Even if the missions can change their science goals to hunt for life, we don’t know what Venusian life would look like. There are still heated arguments about what constitutes a living organism on Earth, let alone on a planet with different chemistry, where life could be thoroughly unfamiliar.

“It’s actually a lot more challenging to find life than abiotic processes, because what does life mean?” says Seager. “You can imagine taking a microscope to Venus, but there are a lot of other cell-like particles there.” Non-biological particles could masquerade as living microbes, or vice versa.

If the planned missions to Venus can’t look directly for living organisms, we will have to rely instead on other clues that could point to life indirectly. For example, the BepiColombo spacecraft is about to swing past Venus on its way to Mercury – it will look for phosphine, but also for compounds that could indicate if Venus has active volcanoes.

“Current volcanism would make it more likely that it is life because that’s a way to get the trace metals that you need for life into the atmosphere,” says BepiColombo team member David Rothery at the Open University, UK. “The microbes could be chomping this volcanic ash and spitting out phosphine as a waste product.”

We don’t know enough about volcanism on Venus to discount it as a potential mechanism to produce phosphine directly, according to a paper published after the discovery was announced (arxiv.org/abs/2009.11904). The authors suggest that if Venus is volcanically active today, it could theoretically produce enough phosphine to account for the measurements.

The bottom line is that understanding the possibility of life on Venus requires first understanding Venus itself – a monumental task that we are only just beginning to tackle.

What else could make phosphine?

To be sure that the phosphine gas discovered in Venus’s atmosphere was a potential sign of life, the team that spotted it searched for other processes that could be behind it. These would need to maintain phosphine levels of around 20 parts per billion in the atmosphere despite its continuous destruction.

None of the reactions between chemicals that we know exist on Venus is likely to produce phosphine. It can be made in interactions between these chemicals and light, but the amount of phosphine produced is too low by a factor of at least 10,000.

Lightning striking compounds containing phosphorus could make trace amounts of phosphine – less than one part per trillion.

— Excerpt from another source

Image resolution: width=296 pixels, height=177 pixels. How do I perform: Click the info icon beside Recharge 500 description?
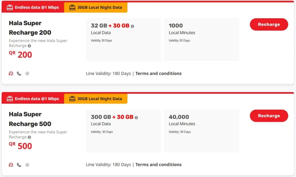pos(29,137)
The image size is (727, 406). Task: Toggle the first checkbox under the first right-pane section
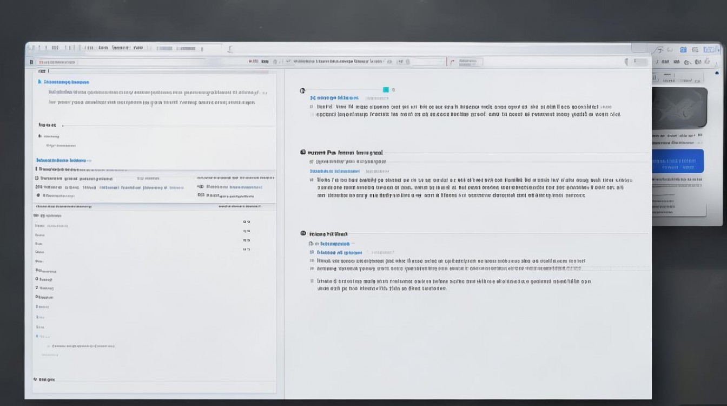pos(311,107)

And meteorites carrying phosphine, or the ingredients to make it, could account for only 10 times less than lightning.

Volcanism could produce phosphine, but Venus would have to be at least 200 times more volcanic than Earth to blow enough phosphine into the air to account for the observations, and readings suggest that it isn’t.

Even the most exotic processes could produce only tiny amounts of phosphine, so either Venus has unexpected chemical processes, or the phosphine is produced by something alive.